● **Extract**:

August 12, 2010, 5:09 pm | Posted by

Kim Bobo, the executive director of Interfaith Worker Justice, has an instructive piece up at Religious Dispatches about the effective organizing “ground game” run by the Unitarian Universalist Association during recent actions responding to Arizona’s draconian immigration law.

She highlights the UUA’s “Standing on the Side of Love” campaign as a model for faith-based activism – some of the only notable denominational organizing muscle on the scene. Bobo points out that the flurry of prayer vigils and demonstrations that were quickly organized in Arizona – events that earned significant media attention – were led by justice groups on the ground, not from institutional church bodies.

(Stored data)
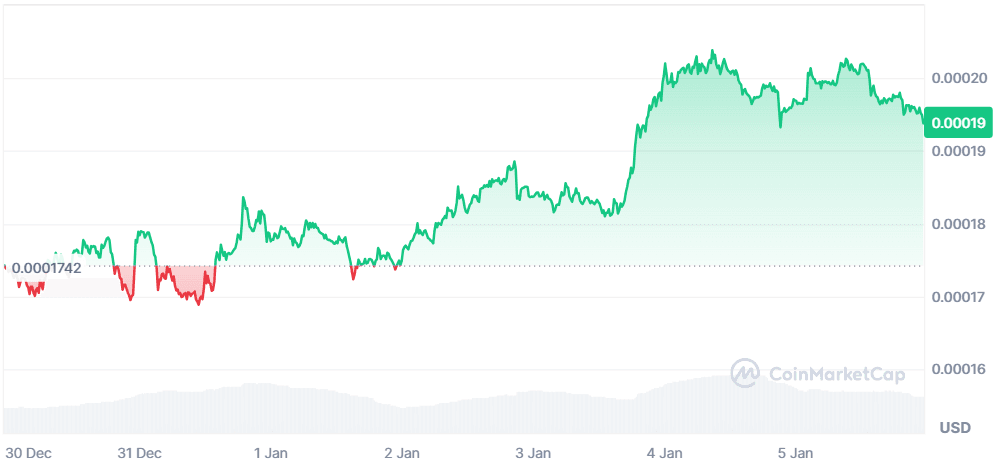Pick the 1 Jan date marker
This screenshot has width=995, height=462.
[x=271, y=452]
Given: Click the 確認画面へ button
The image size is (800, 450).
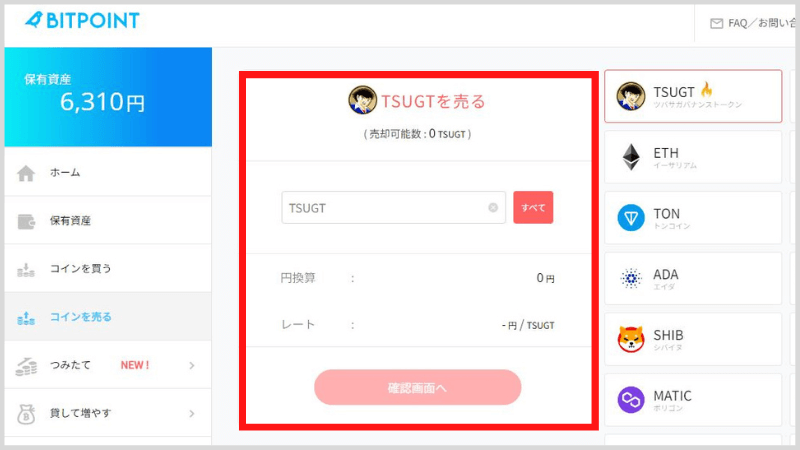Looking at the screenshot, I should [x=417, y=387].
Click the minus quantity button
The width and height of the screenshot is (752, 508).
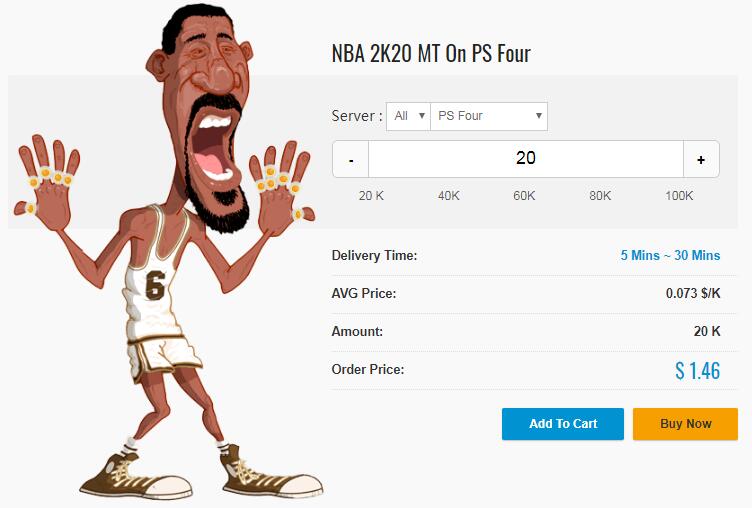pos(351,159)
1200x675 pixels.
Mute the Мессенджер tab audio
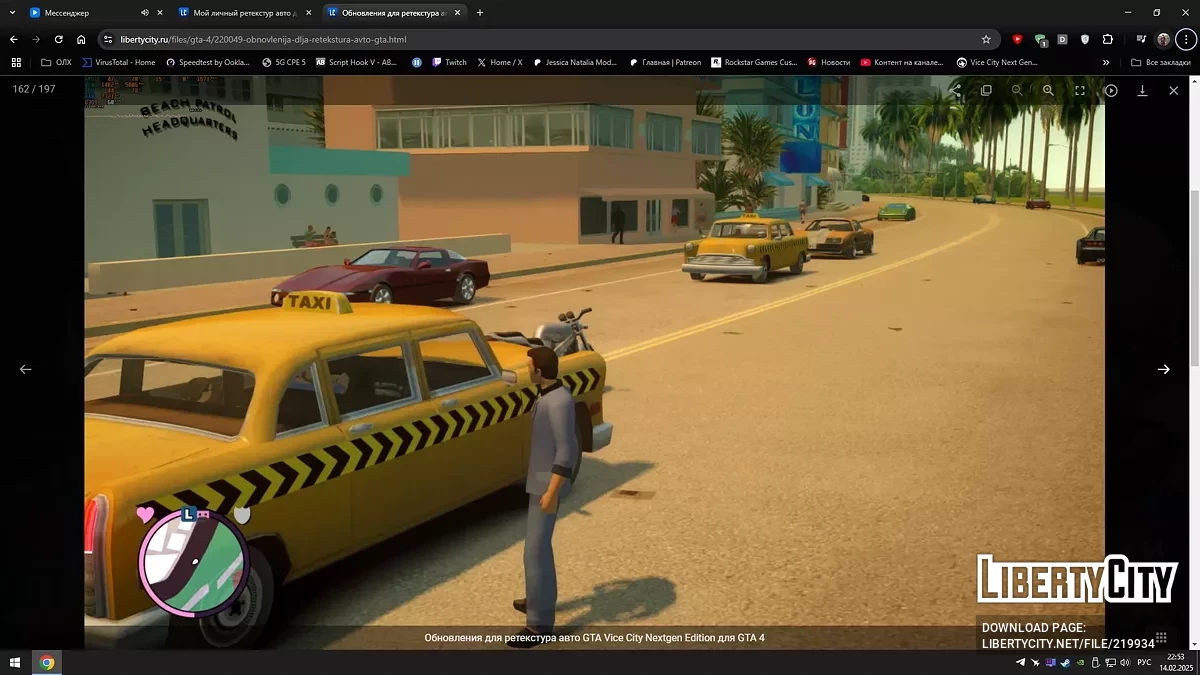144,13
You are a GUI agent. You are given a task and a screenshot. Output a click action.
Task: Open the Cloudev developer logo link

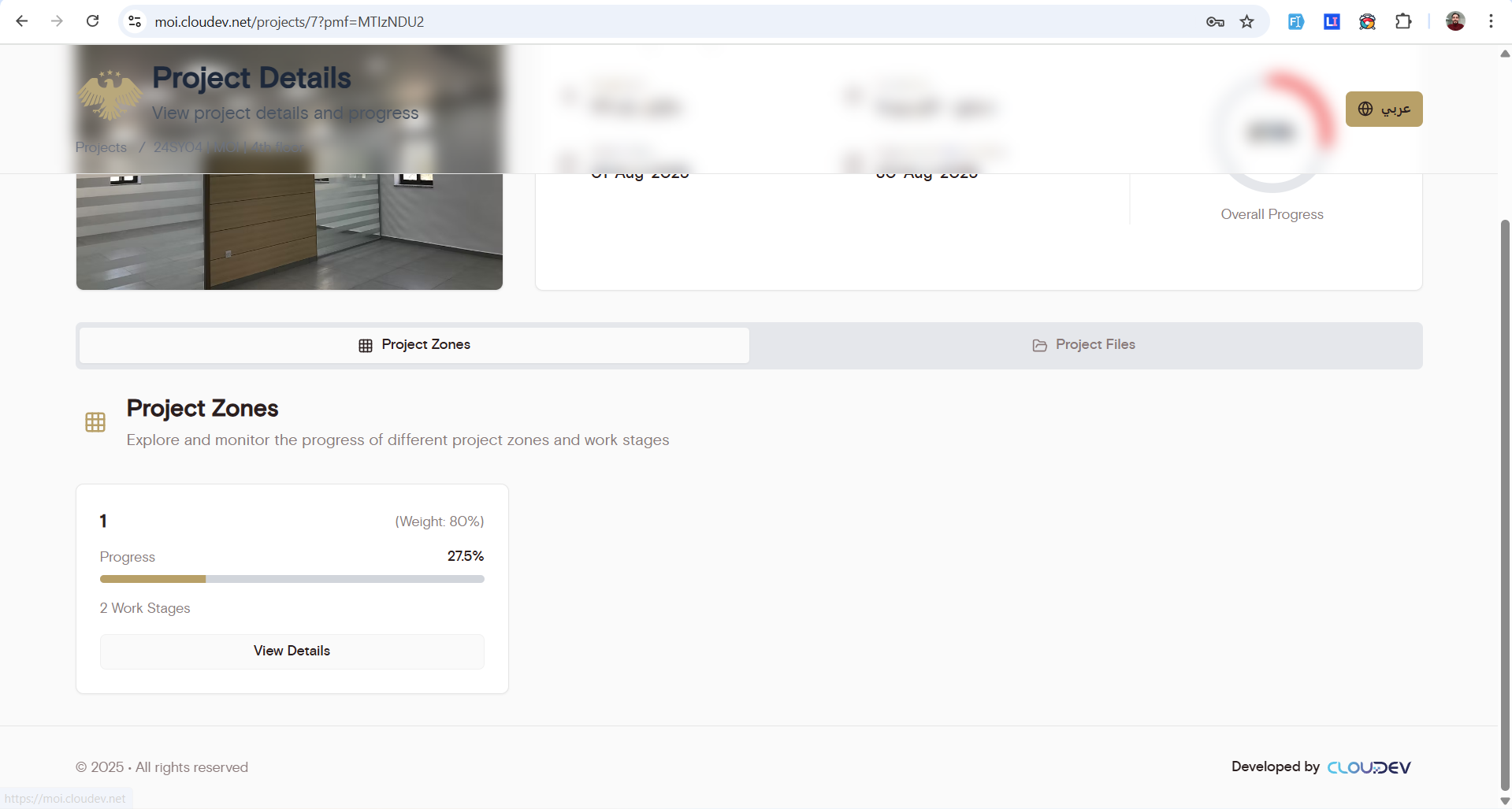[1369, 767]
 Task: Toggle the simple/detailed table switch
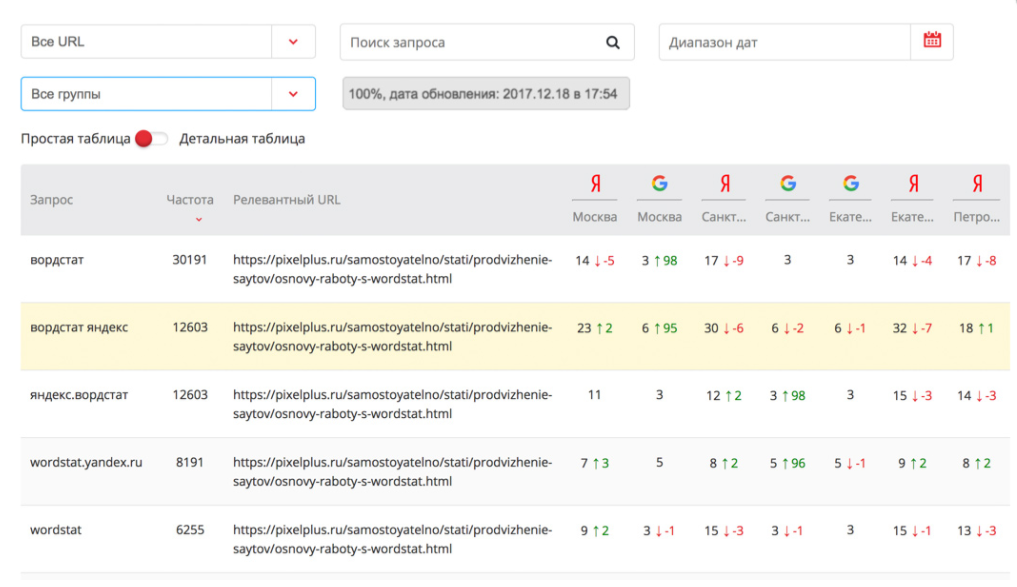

* * *

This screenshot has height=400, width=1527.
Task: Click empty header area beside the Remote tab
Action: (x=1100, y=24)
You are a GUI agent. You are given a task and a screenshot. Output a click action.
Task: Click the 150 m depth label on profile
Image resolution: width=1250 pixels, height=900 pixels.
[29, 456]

● **To do**:
Print the portion of the post on faith-based organizing against Arizona's immigration law between "August 12, 2010, 5:09" and "institutional church bodies.", inclusive. The listing can be disregarded.

● **Exercise output**:
August 12, 2010, 5:09 pm | Posted by

Kim Bobo, the executive director of Interfaith Worker Justice, has an instructive piece up at Religious Dispatches about the effective organizing “ground game” run by the Unitarian Universalist Association during recent actions responding to Arizona’s draconian immigration law.

She highlights the UUA’s “Standing on the Side of Love” campaign as a model for faith-based activism – some of the only notable denominational organizing muscle on the scene. Bobo points out that the flurry of prayer vigils and demonstrations that were quickly organized in Arizona – events that earned significant media attention – were led by justice groups on the ground, not from institutional church bodies.